FIG. 3 is a block diagram illustrating a heterogeneous computing system 300 (“system 300”) according to one embodiment. System 300 includes multiple heterogeneous processors (also referred to as heterogeneous devices); e.g., P1, P2, . . . , Pn. The term “heterogeneous processors” as used herein refers to processors of different instruction set architectures (ISAs), processors designed for different sets of specific tasks, and/or processors using different data formats for memory access or input/output. Non-limiting examples include a deep learning accelerator (DLA), a vector processing unit (VPU), a direct memory access (DMA) device, a central processing unit (CPU), a digital signal processor (DSP), a neural processing unit (NPU), a graphics processing unit (GPU), etc. In one embodiment, the processors execute subcommands 322 compiled by respective target-specific compilers to perform neural network computing.

System 300 includes a scratchpad memory (SPM) 350 co-located with the processors; e.g., on the same chip. The processors and SPM 350 may be part of a multiprocessor system-on-a-chip (MPSoC). In one embodiment, SPM 350 may be a static random access memory (SRAM) or another type of fast memory. SPM 350 provides faster data access for the processors than off-chip memory 320. Non-limiting examples of memory 320 include a dynamic random access memory (DRAM) device, a flash memory device, and/or other volatile or non-volatile memory devices. Each compiler may obtain a portion of SPM 350 at compile time for its target device to use during the execution of a subcommand.

In one embodiment, system 300 may perform both compilation and execution. For example, memory 320 may store target-specific compilers and NN models, and one or more of the processors in system 300 (e.g., a CPU) may run the compilers to compile an NN model into subcommands 322 for execution by the processors. Alternatively, the compilers may be located on another machine and the compiled result (e.g., subcommands 322) is transferred to system 300 for execution.

FIG. 4 is a block diagram of a system 400 operative to compile an NN model 470 according to one embodiment. System 400 may be used when NN model compilation and execution are performed on two different machines. NN model 470 may be an example of NN model 100 in FIG. 1. System 400 includes processing hardware 410, a memory 420, and a network interface 430. It is understood that system 400 is simplified for illustration; additional hardware and software components are not shown. Non-limiting examples of processing hardware 410 may include one or more CPUs and/or processing units on which compilers 460 may run. Compilers 460 may be stored in memory 420, which may include a DRAM device, a flash memory device, and/or other volatile or non-volatile memory devices. Different compilers 460 may be used to compile different parts of NN model 470 into subcommands 322 for corresponding target devices (e.g., P1, P2, . . . , Pn, in FIG. 3). System 400 may transfer (e.g., by downloading) subcommands 322 to system 300 for execution through network interface 430, which may be a wired interface or a wireless interface.

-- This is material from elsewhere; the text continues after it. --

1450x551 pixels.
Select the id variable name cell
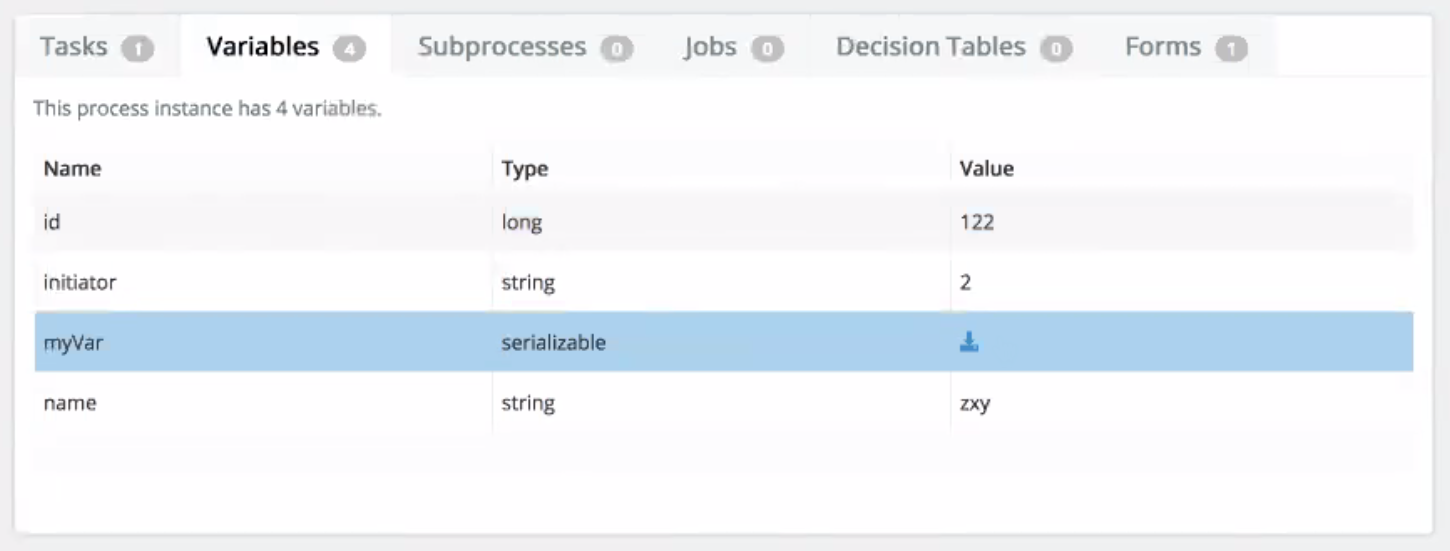click(52, 222)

In one embodiment, system 400 includes a global optimization manager 450 to allocate SPM 350 to compilers 460 for use by subcommand execution. The operations of global optimization manager 450 will be described later with reference to FIGS. 6-9. Referring to FIG. 3, in an embodiment where system 300 performs both compilation and execution of NN model 470, memory 320 may store global optimization manager 450, compilers 460, and NN model 470 to perform SPM allocation.

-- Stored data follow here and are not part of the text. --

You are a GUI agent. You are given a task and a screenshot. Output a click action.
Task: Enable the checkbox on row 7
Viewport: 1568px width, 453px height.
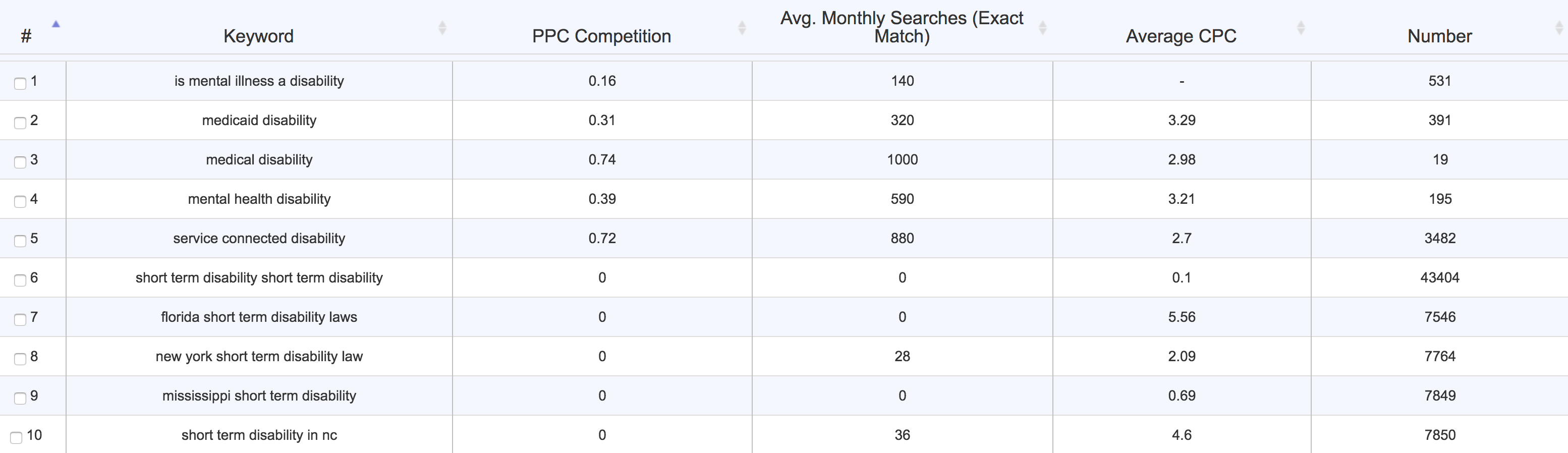(x=20, y=319)
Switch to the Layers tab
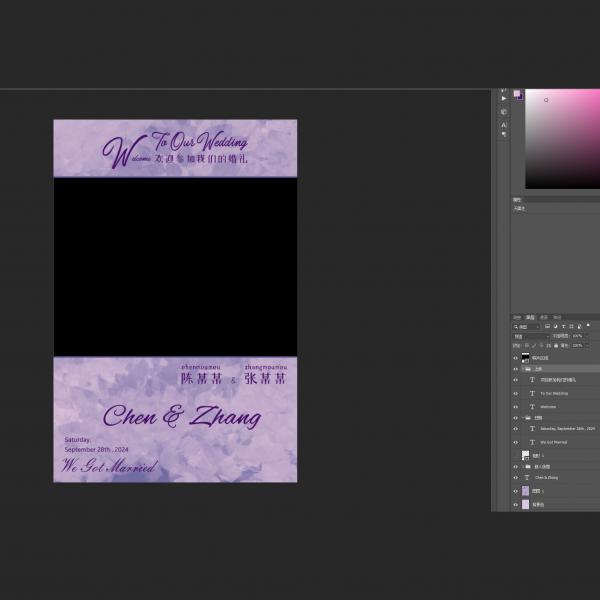 [x=531, y=318]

FIG. 5 is a diagram illustrating subcommands and objects operated by the subcommands according to one embodiment. Processors P1, P2, and P3 are heterogeneous processors. In this example, processor P1 is to execute subcommand_1 that operates on three objects identified by 1, 2, and 3; processor P2 is to execute subcommand_2 that operates on five objects identified by A, B, C, D, and E; and processor P3 is to execute subcommand_3 that operates on four objects identified by i, ii, iii, and iv. In one embodiment, each object is a tensor, which may be the input/output activation of a neural network operation (OP). The rectangular block between two objects represents an OP, which reads an input tensor and writes an output tensor. Each black circle represents an input/output point of a subcommand. The circle in the middle (labeled M) represents an output point of subcommand_1 and an input point of subcommand_2 and subcommand_3. That is, circle M is a linkage node for subcommand_1, subcommand_2, and subcommand_3. As tensors 3, A, and i are directly connected to the same linkage node, it means that tensors 3, A, and i are the same object and can be stored in the same memory location (e.g., a given SPM location). At compile time when SPM allocation is calculated, the given SPM location may be further allocated to any of tensors B-E and ii-iv, as long as no conflicts (e.g., data hazards) are caused by the allocation. As the three subcommands are compiled by different compilers and no direct inter-compiler communication exists, conflict prevention is achieved by a global optimization manager that coordinates the SPM allocation for the compilers. Thus, the global optimization manager provides a cooperative compiler framework for optimizing SPM allocation.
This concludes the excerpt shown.